Мой дед был жесток и скуп, но — я не видел, не понимал его так хорошо, как увидел и понял, прочитав роман Бальзака «Евгения Гранде». Отец Евгении, старик Гранде, тоже скуп, жесток и вообще похож на деда моего, но он — глупее и не так интересен, как мой дед. От сравнения с французом русский старик, не любимый мною, выиграл, вырос. Это не заставило меня изменить мое отношение к деду, но это было большим открытием — книга обладает способностью доказывать мне о человеке то, чего я не вижу, не знаю в нем.

Скучная книга Джорджа Эллиота «Мидльмарч», книги Ауэрбаха, Шпильгагена показали мне, что в английской и немецкой провинции люди живут не совсем так, как в Нижнем Новгороде, на Звездинской улице, но — не многим лучше. Говорят о том же, о своих английских и немецких копейках, о необходимости страха перед богом и любви к нему; однако они, так же как люди моей улицы, — не любят друг друга, а особенно не любят своеобразных людей, которые тем или иным не похожи на большинство окружающих. Сходства между иностранцами и русскими я не искал, нет, я искал различий, но находил сходство.

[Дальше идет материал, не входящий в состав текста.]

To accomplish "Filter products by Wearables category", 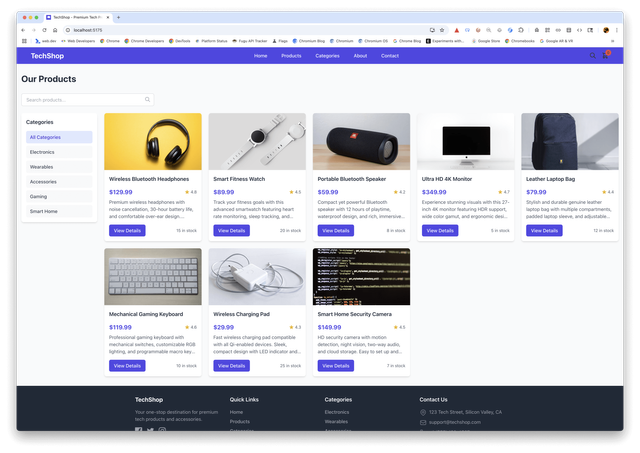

Приятели деда, разорившиеся купцы Иван Щуров, Яков Котельников, рассуждали о том же и так же, как люди в знаменитом романе Теккерея «Базар житейской суеты». Я учился грамоте по псалтирю и очень любил эту книгу, — она говорит прекрасным музыкальным языком. Когда Яков Котельников, мой дед и вообще старики жаловались друг другу на своих детей, я вспоминал жалобы царя Давида богу на сына своего, бунтовщика Авессалома, и мне казалось, что старики говорят неправду, доказывая один другому, что люди вообще, а молодые в особенности, живут всё хуже, становятся глупее, ленивее, строптивы, не богобоязненны. Точно то же говорили лицемерные герои Диккенса.